Au Palais des Congrès du Futuroscope (près de Poitiers), un séminaire autour de la médecine d’urgence de demain explore jusqu'à ce vendredi les manières d’améliorer le système de santé grâce au numérique.

Bienvenue en 2050. Organisé par le Société Francophone de Médecine, le séminaire au Palais des Congrès du Futuroscope (près de Poitiers) proposait une réflexion autour de la médecine d’urgence à travers des conférences et des ateliers originaux faisant appel au numérique.
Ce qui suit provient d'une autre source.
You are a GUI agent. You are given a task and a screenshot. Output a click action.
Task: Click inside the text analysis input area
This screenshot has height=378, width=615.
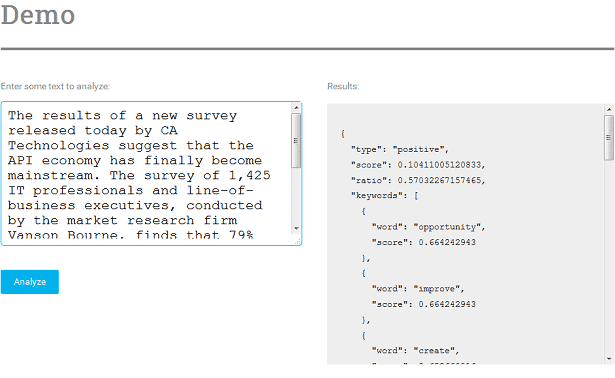[147, 174]

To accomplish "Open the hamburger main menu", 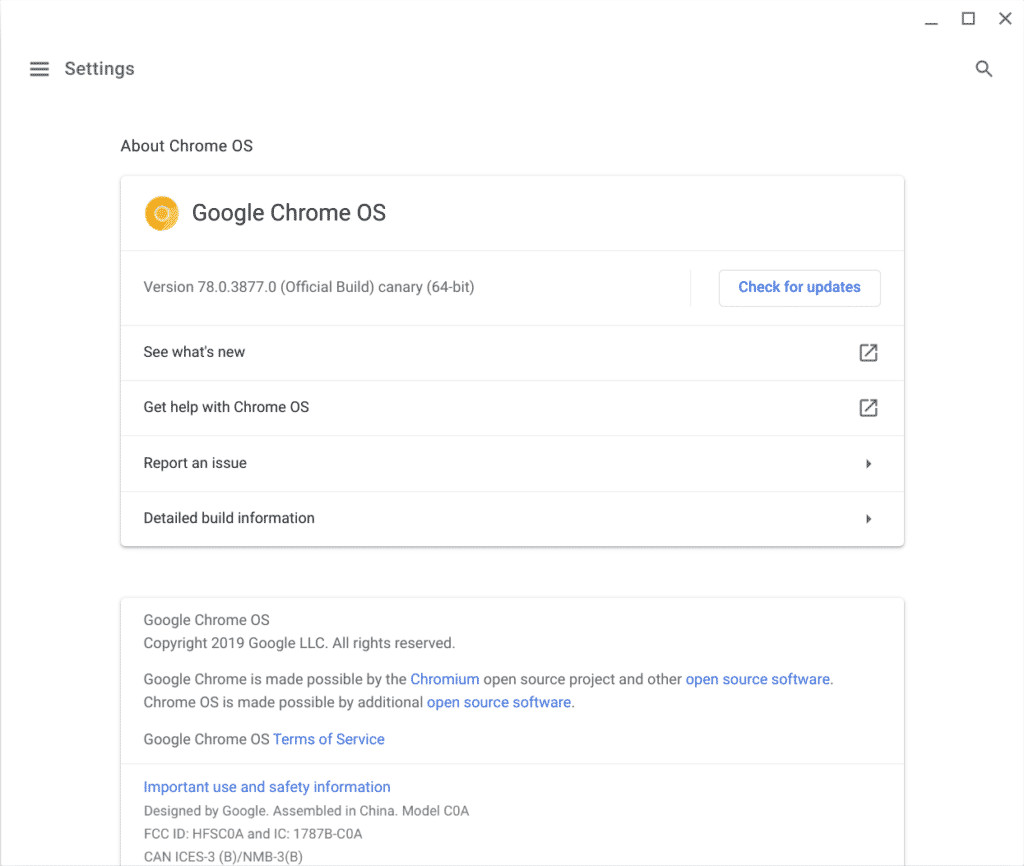I will (39, 69).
Parmi eux, une session sur l’innovation au service de la pédagogie. Des infirmiers et médecins ont fait une démonstration pour le moins étonnante : utiliser des mannequins-robots plus vrais que nature pour s'entraîner à des opérations en urgence.

Un mannequin plus vrai que nature

Démonstration. Le mannequin-robot joue le rôle d’un patient victime de l’effet de souffle d’une explosion. Il émet des bruitages voire vomit, tout comme comme un véritable humain. Grâce au simulateur d’échographie, le médecin urgentiste décèle une rate éclatée. Le formateur et médecin urgentiste à Poitiers, Bertrand Drugeon, est aux manettes. Il fait réagir le robot en fonction des soins délivrés. 
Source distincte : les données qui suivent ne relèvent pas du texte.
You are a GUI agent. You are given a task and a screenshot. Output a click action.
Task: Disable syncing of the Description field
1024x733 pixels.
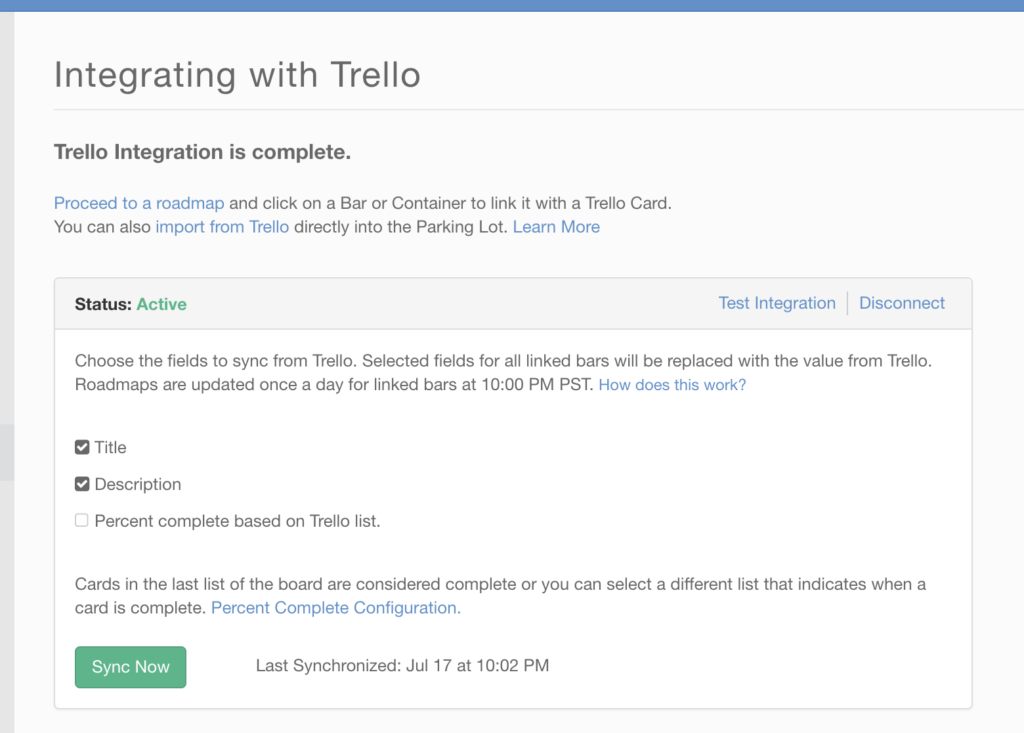tap(81, 484)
Ce sont des patients qui sont graves, qu’on voit assez rarement heureusement. Il faut maintenir nos compétences et s'entraîner.

Pierre-Alexis Bourry, Médecin urgentiste à Niort

Le mannequin utilisé est un bijou de technologie. Il coûte près de 100.000 euros et renferme des dizaines de capteurs. Il a été développé pour permettre l’apprentissage des procédures médicales complexes.

On préfère apprendre sur un mannequin, sachant qu’il n’y a aucun risque. On peut faire toutes les erreurs qu’on veut et être complètement opérationnel sur un vrai patient.

Bertrand Drugeon, médecin urgentiste à Poitiers

Toutefois, l'entraînement au bloc opératoire se fait toujours sur le corps d’un donneur. Dans ces cas-là, le corps est branché à une machine capable de réinjecter du faux sang dans son organisme pour plus de réalisme.